It’s hard to be optimistic about the world when you see the devastating effects of climate change all around you. But Hannah Ritchie, a University of Oxford data and environmental scientist, says that mindset only gets in our way. 

Hannah Ritchie calls for ‘urgent optimism’ in her book Not The End of the World.

A smiling woman with long blond hair stands in a forested area leaning against a tree.

It’s hard to be optimistic about the world when you see the devastating effects of climate change all around you.

It’s even harder when you study environmental science and see, first hand, just how far behind we are in implementing the changes necessary to protect the planet.

Hannah Ritchie, a University of Oxford data and environmental scientist, says that kind of pessimism gets in the way of progress.

What’s more, she says, a doom-and-bloom mindset ignores the fact people have made the world a better place to live in, and continue to do so every day. The data, she says, bears this out.

Ritchie is the deputy editor and lead researcher of the online publication Our World In Data. In her new book, Not The End of the World, she calls for people to adopt an “urgent optimism” about climate change. The following is an excerpt from her conversation with As It Happens host Nil Köksal.

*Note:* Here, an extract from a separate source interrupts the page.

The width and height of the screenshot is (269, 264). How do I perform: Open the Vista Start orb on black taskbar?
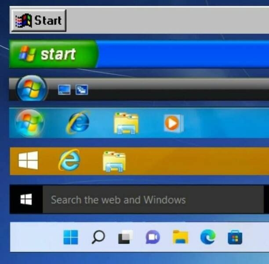(x=31, y=89)
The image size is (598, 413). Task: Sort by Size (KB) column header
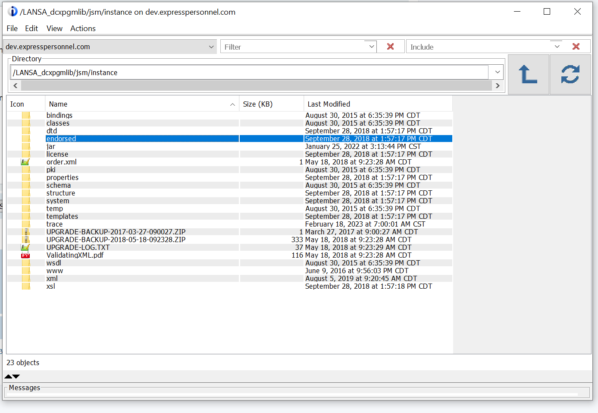[257, 104]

As you started to write this book, you said that you printed out a picture of your younger self and put it next to your computer. Who was that Hannah?

I think that Hannah has kind of always been with me.

I am from a generation that has always grown up with climate change. I remember as … a young kid, already being quite anxious about climate change and the kind of future world I would inherit.

Then I went on to study environmental sciences at university, and I think from there it just got worse and worse. You know, you’re just bombarded with negative trend after negative trend.

I felt kind of helpless to do anything about it and to make the world a better place. So I think the Hannah back then was very despondent and almost kind of paralyzed by the future that we might inherit.

Instead of despair, you write that the world needs more optimism. Urgent optimism, but not blind optimism. Tell me more.

I kind of wanted to give a slightly different message about climate and the other environmental problems.

It’s not to dismiss these problems or say they’re not urgent, or they’re not big, or they won’t have really catastrophic consequences in the future; but more to acknowledge [that], yes, these are big problems, but there are ways that we can talk with them. And, actually, we are starting to see progress. We just need much, much more of it.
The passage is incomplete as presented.